Commemorative days are lifesavers for forgetful people, who, without a loud wakeup call, do not pay heed to the happenings around them. At a time when ungratefulness has become the norm, it is a sorry sight that the media and various other advertising campaigns are being summoned to remind- the people of their responsibilities. Hence, the International Women’s Day, marked worldwide today has become more of a showcase event that provides reasons to hold discussions at five-star hotels, than an occasion to genuinely celebrate womanhood.

The standard method of marking a day is all about getting a dignitary to stand behind a podium and deliver a lengthy speech, which is far from the purpose of putting across the right message. Do the bags of dry rations distributed at such events make lives brighter for women when they are compelled to spend the rest of the days on empty stomachs?

Sadly, the interpretation of the expression ‘women empowerment’ has been twisted or exaggerated beyond recognition; the illusive term annually surfaces on a pink banner only to go back to its original place at the end of the event. The situation asks the vital question whether we are on the right path to empower women with a set of mismatched priorities.

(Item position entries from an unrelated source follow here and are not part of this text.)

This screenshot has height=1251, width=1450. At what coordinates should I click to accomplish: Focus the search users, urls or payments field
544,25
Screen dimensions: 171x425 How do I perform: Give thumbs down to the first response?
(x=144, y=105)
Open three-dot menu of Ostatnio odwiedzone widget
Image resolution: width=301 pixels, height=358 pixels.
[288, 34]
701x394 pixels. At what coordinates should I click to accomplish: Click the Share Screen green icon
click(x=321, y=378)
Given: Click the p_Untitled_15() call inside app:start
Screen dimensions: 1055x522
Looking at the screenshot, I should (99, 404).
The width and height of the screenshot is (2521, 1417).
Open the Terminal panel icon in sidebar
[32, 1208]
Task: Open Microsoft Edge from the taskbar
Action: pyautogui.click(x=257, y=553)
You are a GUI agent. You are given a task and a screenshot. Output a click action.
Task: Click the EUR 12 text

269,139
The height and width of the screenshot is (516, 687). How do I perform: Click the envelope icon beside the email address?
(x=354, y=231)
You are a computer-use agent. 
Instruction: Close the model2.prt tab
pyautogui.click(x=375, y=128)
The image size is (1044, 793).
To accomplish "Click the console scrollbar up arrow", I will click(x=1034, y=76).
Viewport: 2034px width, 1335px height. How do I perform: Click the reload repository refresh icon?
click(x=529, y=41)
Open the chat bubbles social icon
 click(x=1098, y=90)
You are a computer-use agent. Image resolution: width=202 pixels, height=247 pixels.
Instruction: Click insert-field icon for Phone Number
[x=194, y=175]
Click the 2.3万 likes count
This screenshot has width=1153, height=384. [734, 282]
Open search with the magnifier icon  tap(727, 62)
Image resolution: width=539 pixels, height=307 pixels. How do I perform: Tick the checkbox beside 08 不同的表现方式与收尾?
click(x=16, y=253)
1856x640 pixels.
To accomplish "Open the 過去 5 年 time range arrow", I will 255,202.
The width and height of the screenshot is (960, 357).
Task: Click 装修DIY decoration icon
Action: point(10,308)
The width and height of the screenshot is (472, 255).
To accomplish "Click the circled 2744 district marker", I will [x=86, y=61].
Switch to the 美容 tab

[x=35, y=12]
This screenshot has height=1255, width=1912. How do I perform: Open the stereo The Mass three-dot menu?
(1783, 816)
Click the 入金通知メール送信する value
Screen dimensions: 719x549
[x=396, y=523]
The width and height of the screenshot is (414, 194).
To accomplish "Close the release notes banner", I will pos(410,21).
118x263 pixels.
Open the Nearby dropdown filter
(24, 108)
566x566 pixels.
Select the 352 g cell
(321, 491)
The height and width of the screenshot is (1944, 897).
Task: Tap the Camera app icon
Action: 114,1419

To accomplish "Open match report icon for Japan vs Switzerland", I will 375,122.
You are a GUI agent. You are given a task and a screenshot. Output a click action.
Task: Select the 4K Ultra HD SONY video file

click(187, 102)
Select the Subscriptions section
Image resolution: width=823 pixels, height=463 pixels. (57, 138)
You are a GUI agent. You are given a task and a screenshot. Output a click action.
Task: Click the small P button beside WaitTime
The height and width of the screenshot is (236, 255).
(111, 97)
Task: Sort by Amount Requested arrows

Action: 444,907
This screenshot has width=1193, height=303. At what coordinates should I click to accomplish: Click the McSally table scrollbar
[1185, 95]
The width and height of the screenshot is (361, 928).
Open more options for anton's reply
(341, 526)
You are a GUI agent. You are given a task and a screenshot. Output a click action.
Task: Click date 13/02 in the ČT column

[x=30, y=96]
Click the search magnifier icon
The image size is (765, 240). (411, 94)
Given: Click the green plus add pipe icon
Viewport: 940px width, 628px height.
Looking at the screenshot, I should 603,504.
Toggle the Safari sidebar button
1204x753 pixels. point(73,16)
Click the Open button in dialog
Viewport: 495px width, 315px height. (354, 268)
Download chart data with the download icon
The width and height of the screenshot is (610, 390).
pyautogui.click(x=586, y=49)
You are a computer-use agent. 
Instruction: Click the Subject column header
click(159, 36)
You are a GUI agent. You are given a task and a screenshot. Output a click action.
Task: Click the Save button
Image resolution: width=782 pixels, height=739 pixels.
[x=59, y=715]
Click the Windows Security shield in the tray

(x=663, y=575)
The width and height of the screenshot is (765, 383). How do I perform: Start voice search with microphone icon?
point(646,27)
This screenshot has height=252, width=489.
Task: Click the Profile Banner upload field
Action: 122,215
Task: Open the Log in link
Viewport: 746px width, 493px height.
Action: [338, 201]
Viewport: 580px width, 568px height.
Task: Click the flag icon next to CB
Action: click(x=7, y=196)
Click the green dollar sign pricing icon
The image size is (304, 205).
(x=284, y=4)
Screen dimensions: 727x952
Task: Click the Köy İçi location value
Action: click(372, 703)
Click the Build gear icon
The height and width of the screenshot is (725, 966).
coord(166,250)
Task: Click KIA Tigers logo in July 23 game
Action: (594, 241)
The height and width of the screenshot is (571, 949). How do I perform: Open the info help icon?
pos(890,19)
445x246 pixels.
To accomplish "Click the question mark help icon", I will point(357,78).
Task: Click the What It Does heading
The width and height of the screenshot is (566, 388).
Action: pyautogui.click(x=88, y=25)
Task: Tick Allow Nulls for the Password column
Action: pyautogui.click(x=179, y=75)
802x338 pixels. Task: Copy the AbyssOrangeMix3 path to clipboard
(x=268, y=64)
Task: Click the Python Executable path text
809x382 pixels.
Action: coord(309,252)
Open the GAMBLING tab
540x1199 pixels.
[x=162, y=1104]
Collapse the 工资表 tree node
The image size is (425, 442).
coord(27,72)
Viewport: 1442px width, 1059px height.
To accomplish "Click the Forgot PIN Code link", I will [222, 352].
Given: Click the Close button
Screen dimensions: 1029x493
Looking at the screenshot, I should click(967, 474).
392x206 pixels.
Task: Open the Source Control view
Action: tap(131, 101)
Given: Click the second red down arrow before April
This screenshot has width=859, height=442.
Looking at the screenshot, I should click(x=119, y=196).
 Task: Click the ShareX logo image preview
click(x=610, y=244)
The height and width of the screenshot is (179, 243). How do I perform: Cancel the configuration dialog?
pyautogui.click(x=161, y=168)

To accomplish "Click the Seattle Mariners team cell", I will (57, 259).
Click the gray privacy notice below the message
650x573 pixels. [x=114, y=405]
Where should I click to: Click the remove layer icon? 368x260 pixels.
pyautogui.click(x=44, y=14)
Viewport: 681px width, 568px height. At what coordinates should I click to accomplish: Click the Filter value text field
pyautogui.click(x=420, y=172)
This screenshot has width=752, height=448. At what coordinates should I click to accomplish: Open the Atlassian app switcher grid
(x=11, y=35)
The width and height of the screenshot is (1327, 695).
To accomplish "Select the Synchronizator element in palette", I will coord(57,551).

Honestly, can women empowerment be the work of a day?

Circling a day for women has granted society an undue freedom to ignore their voice on other days. As a result, the same women who are being celebrated and commended today fall prey to discrimination, intimidation and brutal forms of abuse tomorrow. It may be true that, in Sri Lanka, women stand abreast with men and have exhibited their expertise in all fields. For instance, with a university system that contains a higher number of female students than male counterparts, one can hardly say that women in Sri Lanka are subject to gender-based segregation.

Yet, with the news, of violence, abuse and intimidation exercised against women, that frequently flood the newsrooms, one cannot concede that women’s basic right to feel safe has been assured. In fact, with the escalating number of domestic violence and rape cases, the cry for a feasible way of empowering women cannot be easily neglected. However, as urgent as it may seem, it is not a miracle that can be performed by an individual or a single organisation nor can it be done within a stipulated period.

On the surface, poverty and livelihood opportunities may seem as two major challenges faced by women whose aspirations and expectations are closely knit with those of their families. However, to strengthen their hands and enhance the safety factor, it is essential that awareness be raised on their rights and they should be educated on the protection granted by the judiciary in case of any violation of their rights. Quite contrary to the usual picture, Sri Lankan women have confidence and determination in abundant doses; it is an assurance of support and protection that are needed to put them on the forward march.

After all, it is good to have a day to celebrate womanhood on the premise that we have thrived as a nation thanks to our mothers, sisters, daughters and wives. Yet, the lifespan of women empowerment should not be just on one particular day.